Segundo o relatório “Cuidados no trabalho” da Organização Internacional do Trabalho (OIT), os programas públicos de licença parental visam fornecer “um quadro abrangente de princípios, direitos e orientação para definir e promover políticas de cuidados transformadoras e promover um trabalho de cuidados de boa qualidade”[1].
A licença parental inclui tipos como a licença maternidade e a licença paternidade, que variam em termos de duração, remuneração e proteções de emprego, de acordo com normas de Direito Internacional, Nacional e políticas internas das empresas.
Regulação Internacional
A licença-maternidade foi estabelecida pela Convenção de Proteção à Maternidade da OIT, 1919 (nº 3), que foi a primeira a reconhecer o direito à licença remunerada para as mulheres, independentemente da idade, nacionalidade ou estado civil. Atualmente, a Convenção de Proteção à Maternidade (nº 183), do ano 2000, é a lei internacional mais atualizada sobre o direito fundamental em análise.
A Convenção recomenda um período mínimo de licença de 14 semanas para mulheres empregadas e benefícios em dinheiro em um valor suficiente para garantir a manutenção da mãe e da criança em condições decentes (pelo menos dois terços dos ganhos anteriores da mulher). Também recomenda que os benefícios em dinheiro para licença-maternidade sejam pagos por meio da Previdência Social, não individualmente pelos empregadores.

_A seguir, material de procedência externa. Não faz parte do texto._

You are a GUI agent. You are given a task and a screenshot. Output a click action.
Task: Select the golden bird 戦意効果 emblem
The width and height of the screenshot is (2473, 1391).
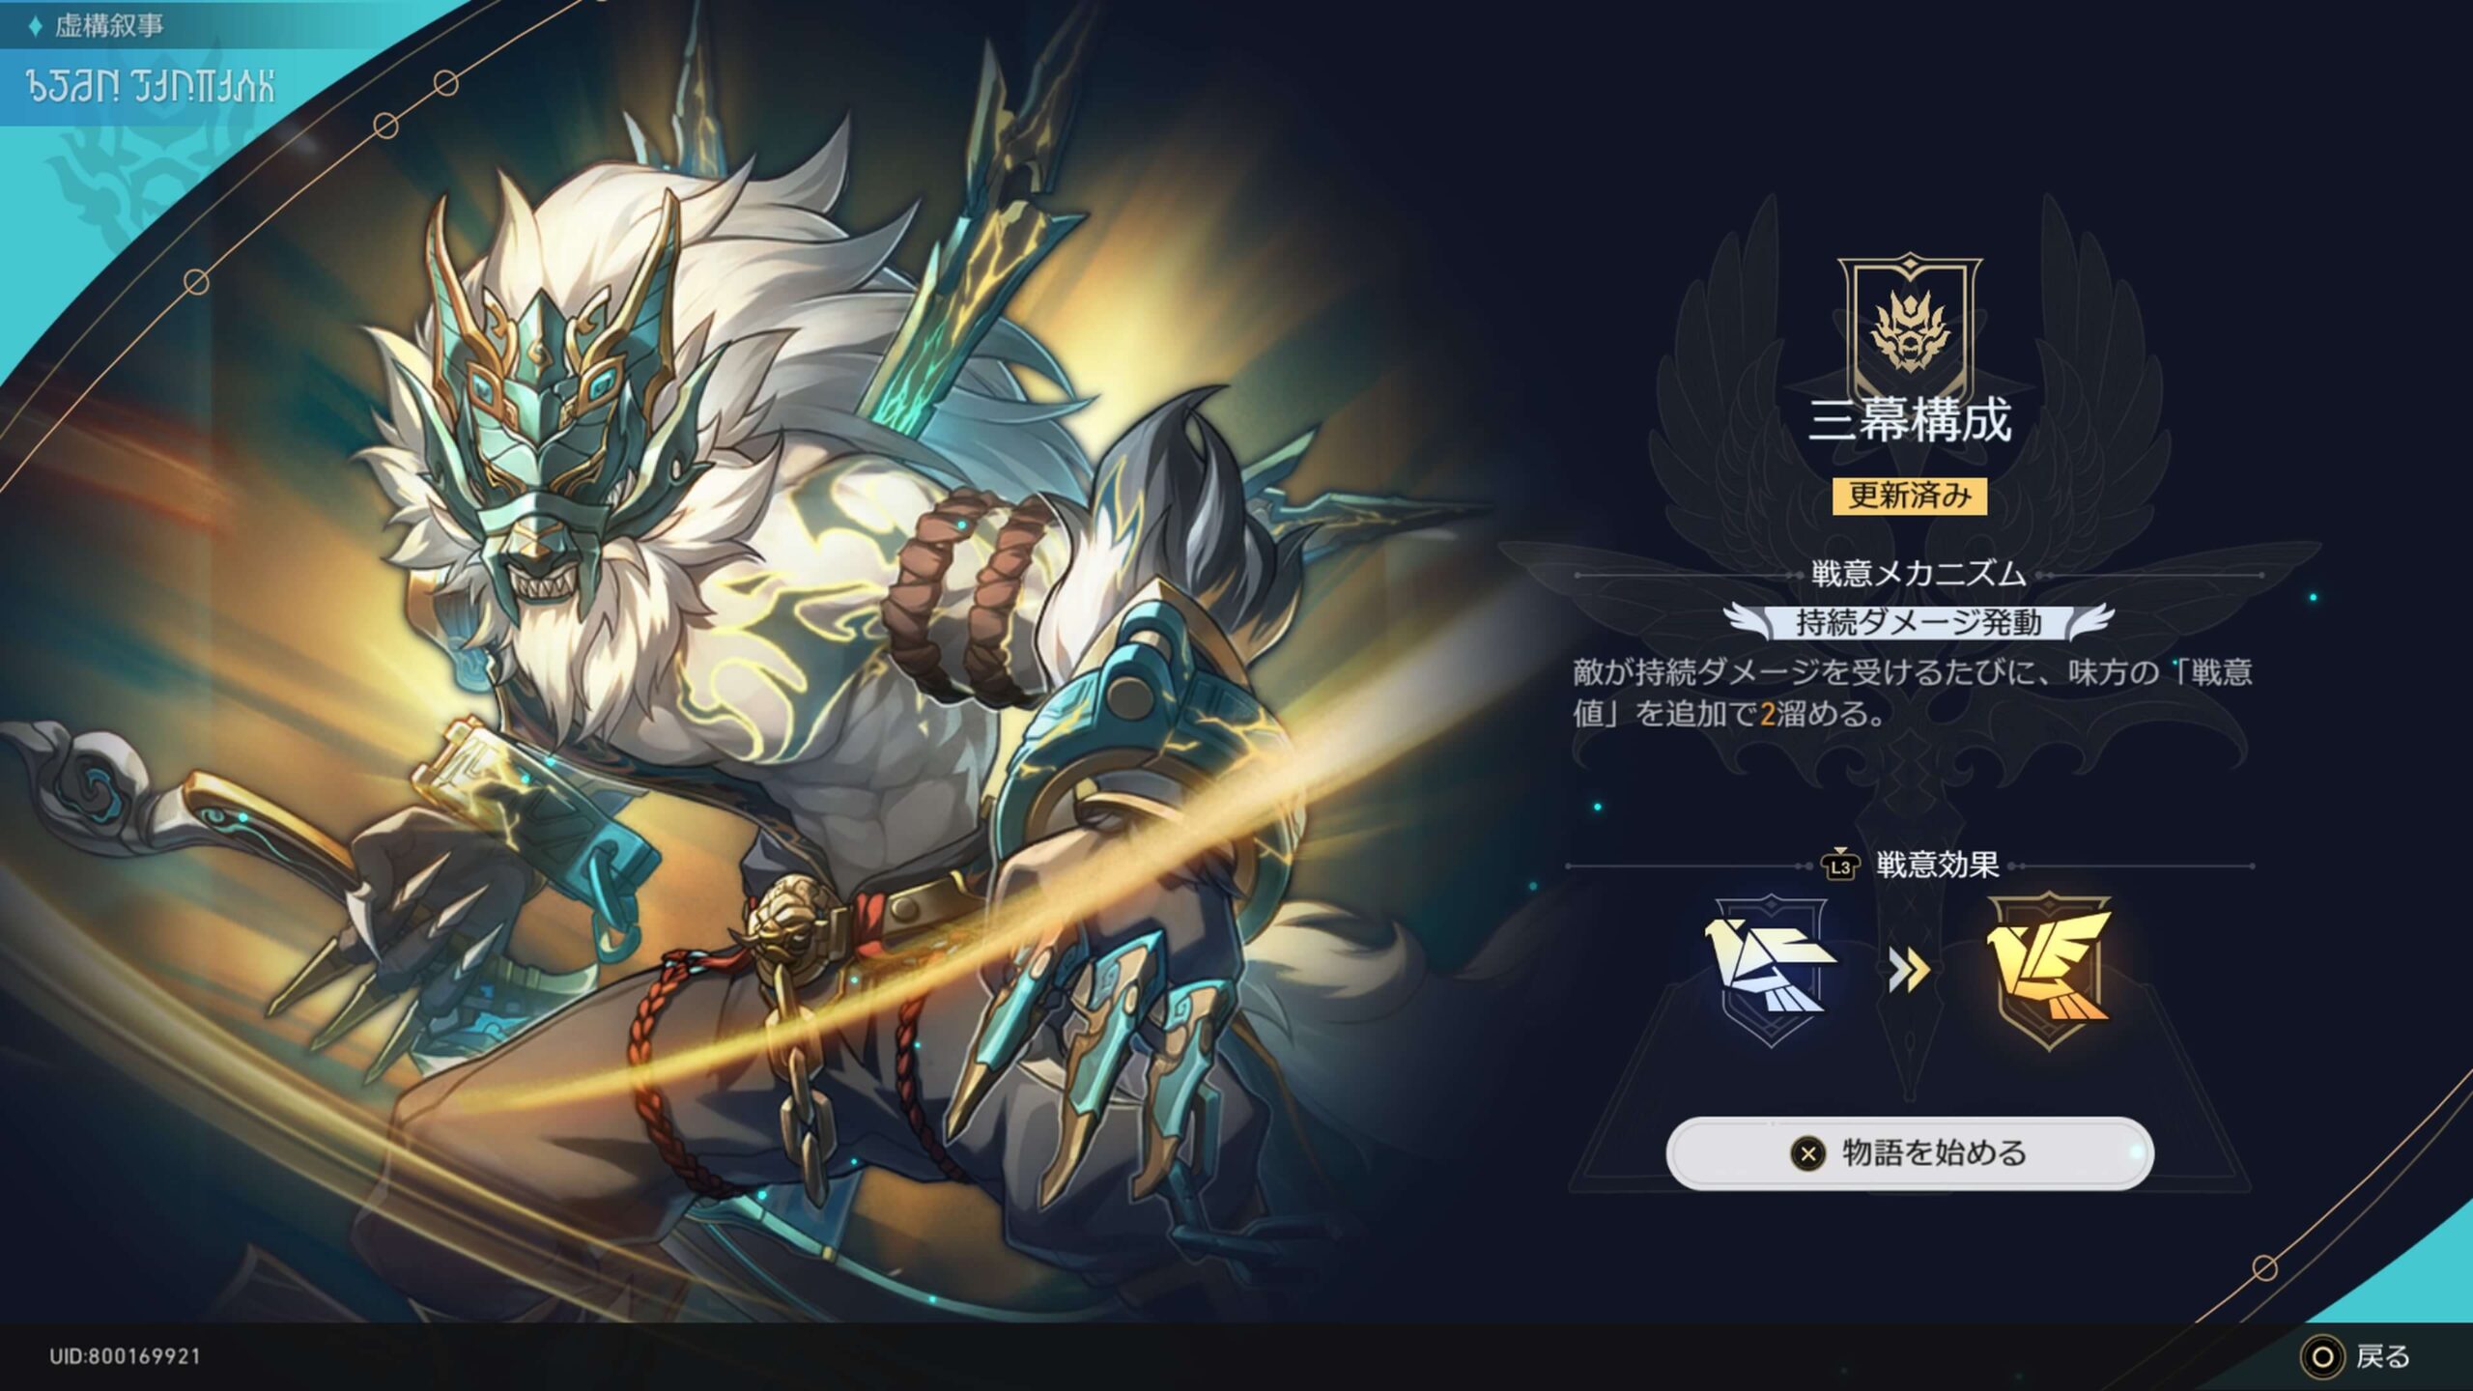click(x=2048, y=971)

A OIT também produziu a Recomendação sobre Proteção à Maternidade, 2000 (n.º 191), que sugere uma extensão da licença por 18 semanas e benefícios pecuniários equivalentes ao total dos rendimentos anteriores ao afastamento.
A licença-paternidade, por outro lado, atualmente não tem regulamentação legal explícita em Direito Internacional e depende somente de disposições legislativas nacionais e políticas internas das empresas. De acordo com o mesmo relatório da OIT, dados do ano de 2021 mostraram que, de um total de 185 países estudados, 102 ofereciam licença-paternidade, e somente em 41 deles seu custo total era atribuído ao seguro social, enquanto nos outros a lei atribui a obrigação de pagar ao empregador[2].

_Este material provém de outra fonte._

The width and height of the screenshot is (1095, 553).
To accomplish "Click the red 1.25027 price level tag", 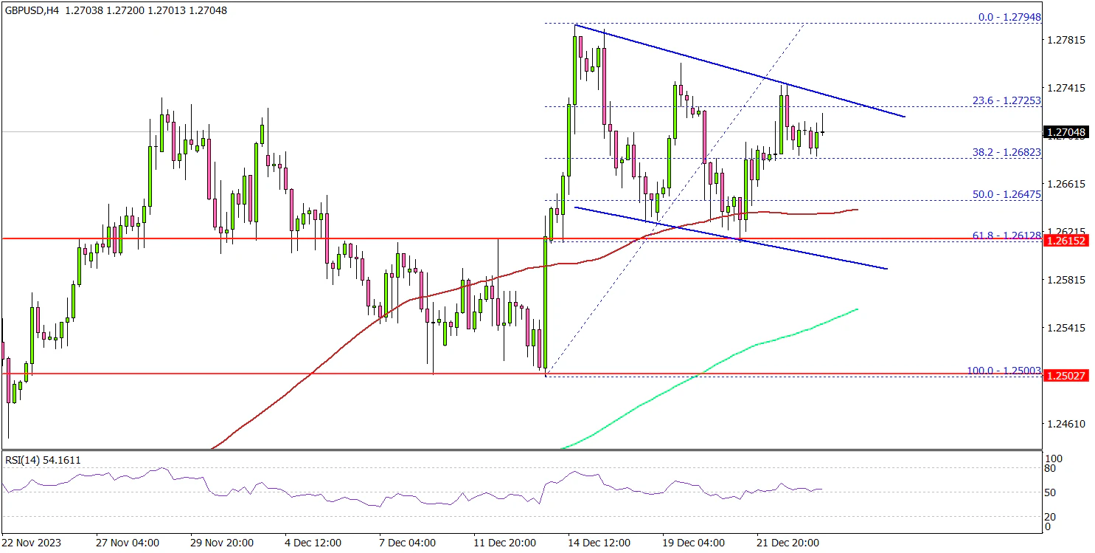I will pos(1067,376).
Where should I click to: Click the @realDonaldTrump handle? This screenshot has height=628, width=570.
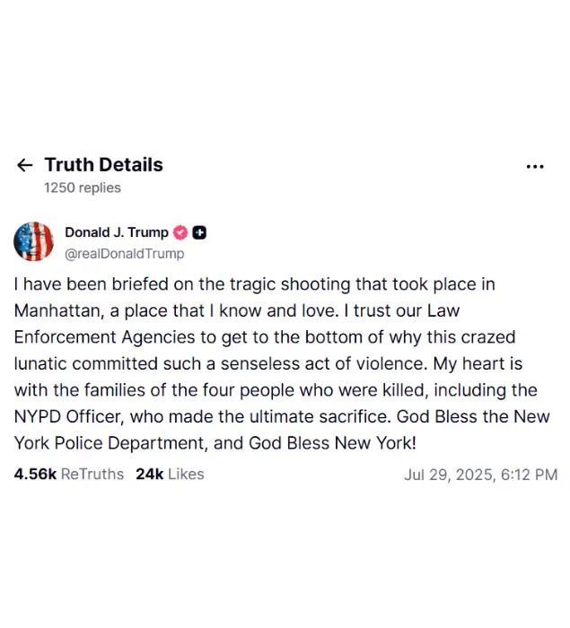click(x=124, y=254)
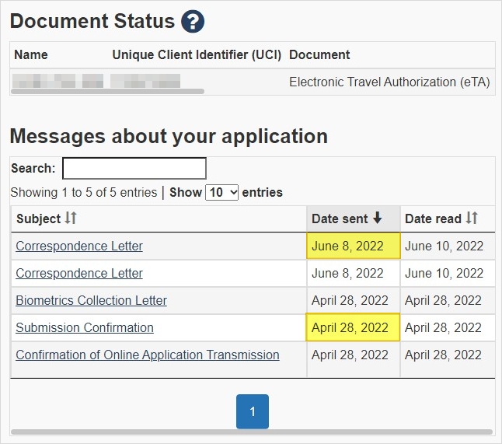Viewport: 502px width, 444px height.
Task: Open the second Correspondence Letter link
Action: (x=79, y=273)
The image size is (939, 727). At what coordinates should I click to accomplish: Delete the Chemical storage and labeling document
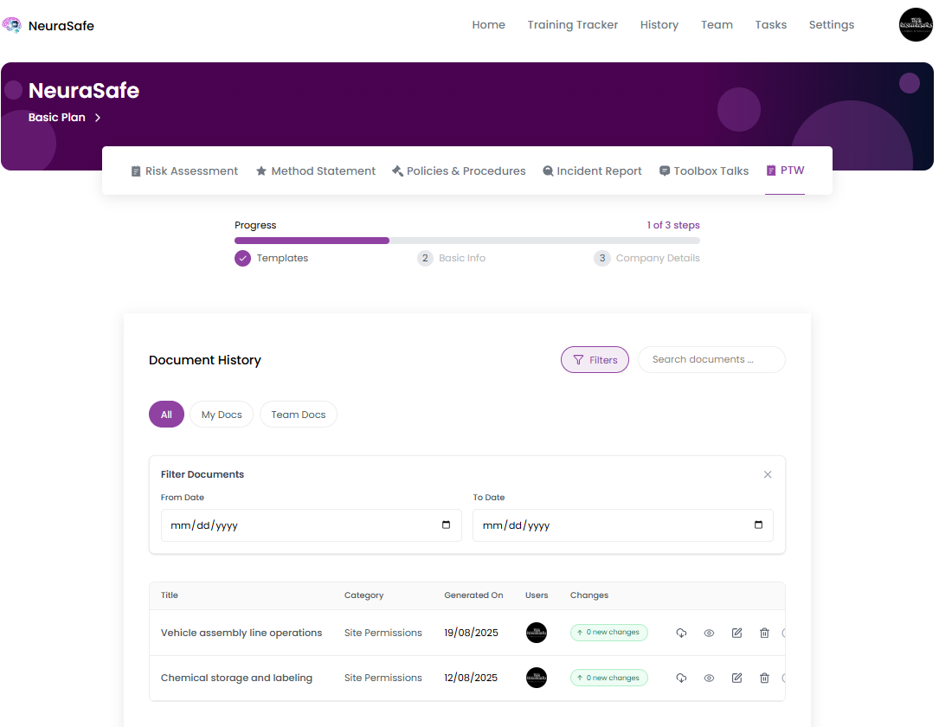coord(764,678)
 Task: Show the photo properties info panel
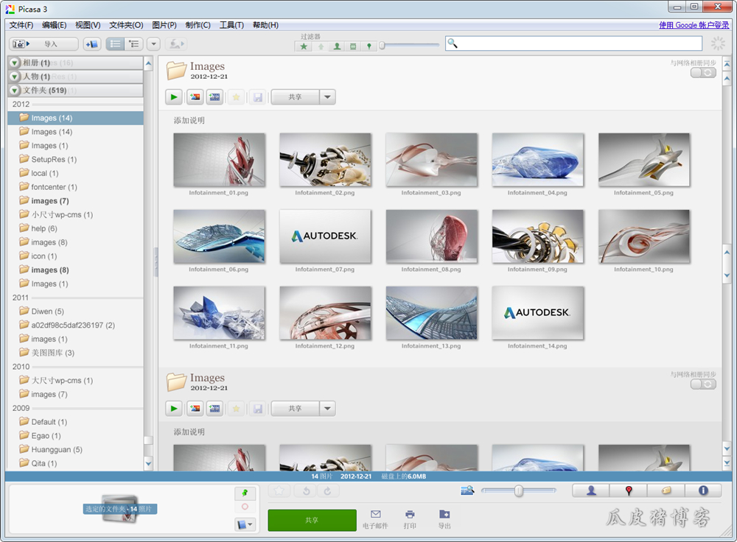[703, 490]
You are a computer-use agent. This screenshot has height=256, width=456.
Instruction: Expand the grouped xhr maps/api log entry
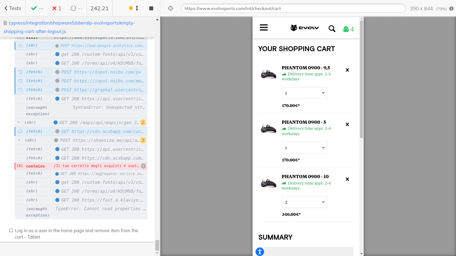pyautogui.click(x=19, y=122)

Uma Análise Comparativa de Previsões Legais
A licença-maternidade e a licença-paternidade são direitos sociais previstos na Constituição Federal do Brasil, garantidos aos trabalhadores urbanos e rurais.
A licença-maternidade tem duração de cento e vinte dias, com salário-maternidade equivalente a cem por cento da remuneração e proteção contra dispensa da empregada durante o afastamento[3]. O salário-maternidade é custeado pela Previdência Social porque, embora o empregador seja responsável pelo pagamento[4]. a lei prevê sua compensação com contribuições devidas à Previdência Social[5]. Por outro lado, a licença-paternidade[6] tem duração de cinco dias, é custeada pelo empregador e o empregado não tem proteção contra dispensa.

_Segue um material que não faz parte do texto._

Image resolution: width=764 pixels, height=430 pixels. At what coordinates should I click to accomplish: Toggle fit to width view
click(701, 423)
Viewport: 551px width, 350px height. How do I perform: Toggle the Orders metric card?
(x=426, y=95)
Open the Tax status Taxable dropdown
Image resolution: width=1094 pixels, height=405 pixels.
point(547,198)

Em termos comparativos, observamos que na União Europeia (UE) as licenças e os benefícios são regidos por uma combinação de diretivas da UE e leis nacionais.
A Diretiva sobre Trabalhadoras Grávidas (2006/54/CE) prevê 14 semanas de licença-maternidade, durante as quais as empregadas têm direito a receber benefícios em dinheiro custeados pela Previdência ou pelos empregadores.
A Diretiva de Licença Parental (2019/1158/UE) prevê um mínimo de quatro meses de licença parental por pai/mãe, mas essa licença geralmente não é remunerada. Sob a mesma diretiva, o empregado tem o direito de retornar à mesma posição ou a uma posição equivalente após a licença. E como um avanço à Diretiva 2010/18/UE, esta diretiva estipula que os Estados-membros da UE devem fornecer licença-paternidade de 10 dias úteis.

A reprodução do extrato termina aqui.